Manager PLN UP3 Pringsewu, Eka Nurwati, menyebut persiapan teknis sudah dimulai jauh-jauh hari. Timnya melakukan pemeliharaan preventif pada peralatan kelistrikan, pengecekan gardu distribusi, hingga pengamanan sistem di sepanjang jalur yang dilalui.
“Kami memastikan seluruh personel, peralatan, dan sistem kelistrikan berada dalam kondisi siap siaga,” ujar Eka dalam keterangan resmi. Ia menambahkan, tim teknik dari ULP Pringsewu diperkuat oleh personel Pelayanan Teknik Posko Gedong Tataan.
PLN tidak hanya mengandalkan inspeksi awal. Selama kunjungan berlangsung, posko siaga didirikan sebagai pusat kendali. Dari posko ini, petugas memantau kondisi sistem kelistrikan secara langsung.
Seluruh personel dibekali kendaraan operasional, material cadang, dan peralatan kerja. Strategi ini dirancang untuk memangkas waktu respons jika terjadi gangguan mendadak di lapangan.
Eka menekankan keberhasilan pengamanan pasokan listrik ini bukan kerja sendiri. Koordinasi erat terjalin dengan PLN UID Lampung, pemerintah daerah, aparat keamanan, hingga panitia penyelenggara.

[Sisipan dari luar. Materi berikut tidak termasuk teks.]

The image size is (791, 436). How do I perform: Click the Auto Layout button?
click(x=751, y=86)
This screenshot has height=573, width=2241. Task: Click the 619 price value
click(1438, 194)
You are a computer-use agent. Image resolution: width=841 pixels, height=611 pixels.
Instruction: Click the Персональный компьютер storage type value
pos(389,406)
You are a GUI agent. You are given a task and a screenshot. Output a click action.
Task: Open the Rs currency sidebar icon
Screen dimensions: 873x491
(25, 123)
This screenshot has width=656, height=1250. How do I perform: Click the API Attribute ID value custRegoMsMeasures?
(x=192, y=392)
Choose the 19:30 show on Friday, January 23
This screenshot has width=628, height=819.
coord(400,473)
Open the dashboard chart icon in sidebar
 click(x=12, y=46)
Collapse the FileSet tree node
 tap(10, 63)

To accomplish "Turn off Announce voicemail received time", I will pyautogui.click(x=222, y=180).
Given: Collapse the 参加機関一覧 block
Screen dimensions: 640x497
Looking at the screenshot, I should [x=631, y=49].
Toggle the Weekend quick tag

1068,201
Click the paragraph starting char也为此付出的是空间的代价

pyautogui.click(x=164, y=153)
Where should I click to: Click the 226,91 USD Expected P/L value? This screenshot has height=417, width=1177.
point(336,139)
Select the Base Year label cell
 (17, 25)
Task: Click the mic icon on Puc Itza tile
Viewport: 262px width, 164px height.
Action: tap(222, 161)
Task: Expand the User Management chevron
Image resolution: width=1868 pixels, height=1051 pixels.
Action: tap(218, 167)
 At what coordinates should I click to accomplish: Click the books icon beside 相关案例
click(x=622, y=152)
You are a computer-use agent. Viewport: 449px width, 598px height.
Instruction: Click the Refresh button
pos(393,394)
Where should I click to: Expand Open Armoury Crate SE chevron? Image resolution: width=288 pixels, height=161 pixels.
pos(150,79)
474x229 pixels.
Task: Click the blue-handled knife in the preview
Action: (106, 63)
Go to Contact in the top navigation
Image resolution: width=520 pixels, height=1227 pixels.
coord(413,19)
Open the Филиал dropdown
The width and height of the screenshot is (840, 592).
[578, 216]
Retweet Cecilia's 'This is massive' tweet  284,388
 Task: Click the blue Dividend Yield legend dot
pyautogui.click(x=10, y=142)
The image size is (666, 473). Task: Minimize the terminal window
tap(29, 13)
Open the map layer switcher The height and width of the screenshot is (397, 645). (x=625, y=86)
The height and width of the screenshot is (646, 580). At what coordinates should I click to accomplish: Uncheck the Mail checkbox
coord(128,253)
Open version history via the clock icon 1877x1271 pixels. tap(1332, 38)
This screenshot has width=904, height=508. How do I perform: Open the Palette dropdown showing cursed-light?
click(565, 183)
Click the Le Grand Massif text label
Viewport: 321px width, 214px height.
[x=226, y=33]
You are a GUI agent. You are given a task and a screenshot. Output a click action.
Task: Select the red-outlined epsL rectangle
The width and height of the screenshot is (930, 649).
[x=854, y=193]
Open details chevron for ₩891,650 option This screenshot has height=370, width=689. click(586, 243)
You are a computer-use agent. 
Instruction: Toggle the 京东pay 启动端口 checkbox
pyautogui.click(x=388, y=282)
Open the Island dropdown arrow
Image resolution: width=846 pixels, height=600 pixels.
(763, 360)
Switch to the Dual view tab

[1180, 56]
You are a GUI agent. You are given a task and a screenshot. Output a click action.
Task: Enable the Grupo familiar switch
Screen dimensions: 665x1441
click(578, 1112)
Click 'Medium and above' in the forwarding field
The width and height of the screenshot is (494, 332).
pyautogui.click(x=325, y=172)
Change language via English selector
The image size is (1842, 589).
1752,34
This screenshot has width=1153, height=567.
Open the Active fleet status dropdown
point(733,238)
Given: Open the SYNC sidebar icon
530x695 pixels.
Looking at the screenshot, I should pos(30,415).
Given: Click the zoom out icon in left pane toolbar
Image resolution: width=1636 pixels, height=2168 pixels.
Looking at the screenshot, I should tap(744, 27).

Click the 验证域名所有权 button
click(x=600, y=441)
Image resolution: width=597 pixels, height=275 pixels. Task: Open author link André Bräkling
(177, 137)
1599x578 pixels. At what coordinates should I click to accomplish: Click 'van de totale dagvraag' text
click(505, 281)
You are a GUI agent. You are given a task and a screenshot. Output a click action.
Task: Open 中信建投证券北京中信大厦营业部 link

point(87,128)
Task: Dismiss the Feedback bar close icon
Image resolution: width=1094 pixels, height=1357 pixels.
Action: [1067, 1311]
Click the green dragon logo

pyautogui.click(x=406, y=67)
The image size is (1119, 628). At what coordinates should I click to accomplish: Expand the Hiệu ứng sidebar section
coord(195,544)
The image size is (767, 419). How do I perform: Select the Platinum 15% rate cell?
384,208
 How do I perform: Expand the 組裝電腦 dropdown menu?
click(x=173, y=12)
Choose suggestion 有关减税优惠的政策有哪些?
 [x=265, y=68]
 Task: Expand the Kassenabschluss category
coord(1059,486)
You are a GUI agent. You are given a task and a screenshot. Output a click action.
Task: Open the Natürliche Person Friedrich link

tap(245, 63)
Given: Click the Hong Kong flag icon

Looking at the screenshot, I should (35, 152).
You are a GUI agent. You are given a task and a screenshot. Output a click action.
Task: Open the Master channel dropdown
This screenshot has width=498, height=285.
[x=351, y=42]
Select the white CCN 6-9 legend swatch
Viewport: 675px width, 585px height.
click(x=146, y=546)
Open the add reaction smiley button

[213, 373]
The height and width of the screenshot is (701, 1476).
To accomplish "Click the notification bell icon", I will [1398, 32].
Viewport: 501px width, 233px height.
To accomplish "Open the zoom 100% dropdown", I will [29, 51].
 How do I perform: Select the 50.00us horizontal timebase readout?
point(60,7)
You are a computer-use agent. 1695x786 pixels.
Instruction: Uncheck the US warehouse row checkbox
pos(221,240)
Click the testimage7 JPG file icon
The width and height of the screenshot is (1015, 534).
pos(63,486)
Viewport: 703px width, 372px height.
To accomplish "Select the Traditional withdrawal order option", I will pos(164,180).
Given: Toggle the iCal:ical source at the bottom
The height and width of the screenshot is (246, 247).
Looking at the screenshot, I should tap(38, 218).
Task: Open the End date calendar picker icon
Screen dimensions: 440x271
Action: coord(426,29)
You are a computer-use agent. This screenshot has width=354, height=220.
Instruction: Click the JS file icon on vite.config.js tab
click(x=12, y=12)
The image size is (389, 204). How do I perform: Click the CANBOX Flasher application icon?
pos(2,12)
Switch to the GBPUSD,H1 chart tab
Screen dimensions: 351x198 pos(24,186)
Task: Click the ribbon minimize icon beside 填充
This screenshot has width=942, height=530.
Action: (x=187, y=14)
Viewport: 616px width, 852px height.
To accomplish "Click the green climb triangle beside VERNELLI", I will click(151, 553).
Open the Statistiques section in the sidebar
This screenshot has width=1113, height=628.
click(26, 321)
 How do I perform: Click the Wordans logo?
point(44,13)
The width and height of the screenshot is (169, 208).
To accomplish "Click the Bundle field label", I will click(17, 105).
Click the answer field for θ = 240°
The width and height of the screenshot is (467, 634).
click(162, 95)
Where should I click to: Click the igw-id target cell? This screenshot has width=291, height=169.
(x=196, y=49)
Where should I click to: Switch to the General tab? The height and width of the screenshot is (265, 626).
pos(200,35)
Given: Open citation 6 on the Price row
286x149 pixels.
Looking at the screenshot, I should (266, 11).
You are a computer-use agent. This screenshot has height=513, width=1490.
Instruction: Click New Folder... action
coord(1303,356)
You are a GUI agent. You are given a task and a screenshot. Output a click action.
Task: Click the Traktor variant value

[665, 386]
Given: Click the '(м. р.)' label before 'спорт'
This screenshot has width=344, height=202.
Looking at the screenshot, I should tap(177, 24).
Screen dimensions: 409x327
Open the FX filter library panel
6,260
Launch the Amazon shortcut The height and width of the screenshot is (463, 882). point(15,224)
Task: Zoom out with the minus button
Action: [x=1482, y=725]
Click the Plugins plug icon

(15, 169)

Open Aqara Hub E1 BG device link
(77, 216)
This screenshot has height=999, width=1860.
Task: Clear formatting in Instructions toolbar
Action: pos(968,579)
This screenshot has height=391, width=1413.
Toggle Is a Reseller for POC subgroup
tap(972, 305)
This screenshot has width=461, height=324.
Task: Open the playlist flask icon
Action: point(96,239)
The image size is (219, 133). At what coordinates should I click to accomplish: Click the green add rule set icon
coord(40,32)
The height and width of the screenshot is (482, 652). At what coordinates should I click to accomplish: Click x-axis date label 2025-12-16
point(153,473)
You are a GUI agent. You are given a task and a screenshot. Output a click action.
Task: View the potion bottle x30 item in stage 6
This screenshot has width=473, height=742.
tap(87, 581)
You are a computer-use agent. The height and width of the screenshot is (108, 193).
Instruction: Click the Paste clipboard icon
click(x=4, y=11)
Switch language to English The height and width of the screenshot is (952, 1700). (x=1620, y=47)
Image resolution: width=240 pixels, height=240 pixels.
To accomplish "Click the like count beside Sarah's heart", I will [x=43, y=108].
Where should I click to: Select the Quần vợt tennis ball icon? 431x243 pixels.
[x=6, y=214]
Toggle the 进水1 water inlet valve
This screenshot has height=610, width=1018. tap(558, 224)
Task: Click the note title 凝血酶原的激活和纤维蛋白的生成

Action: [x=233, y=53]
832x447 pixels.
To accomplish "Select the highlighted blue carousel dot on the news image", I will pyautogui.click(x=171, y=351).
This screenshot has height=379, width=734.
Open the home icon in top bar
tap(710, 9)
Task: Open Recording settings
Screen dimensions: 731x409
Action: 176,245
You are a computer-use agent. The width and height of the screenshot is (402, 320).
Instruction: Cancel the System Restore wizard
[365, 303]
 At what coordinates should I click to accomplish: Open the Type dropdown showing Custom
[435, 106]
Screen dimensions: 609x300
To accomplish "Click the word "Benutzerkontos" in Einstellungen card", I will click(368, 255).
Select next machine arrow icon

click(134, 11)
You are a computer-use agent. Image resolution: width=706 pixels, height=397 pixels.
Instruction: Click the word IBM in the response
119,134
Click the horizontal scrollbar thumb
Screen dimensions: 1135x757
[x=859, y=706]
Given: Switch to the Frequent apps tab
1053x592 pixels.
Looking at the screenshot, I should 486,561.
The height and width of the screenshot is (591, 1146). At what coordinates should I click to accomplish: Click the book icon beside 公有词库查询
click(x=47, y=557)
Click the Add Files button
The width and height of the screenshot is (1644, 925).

“Keberhasilan ini merupakan hasil kerja keras seluruh insan PLN serta sinergi yang baik dengan semua pemangku kepentingan,” jelasnya. Ke depan, PLN UP3 Pringsewu berkomitmen memperkuat keandalan sistem melalui pemeliharaan berkelanjutan dan budaya keselamatan kerja.
Kunjungan Presiden ke-7 di dua kabupaten tersebut berlangsung aman dan lancar. Bagi warga setempat, momen ini menjadi bukti bahwa infrastruktur kelistrikan di Lampung siap mendukung agenda strategis nasional tanpa hambatan.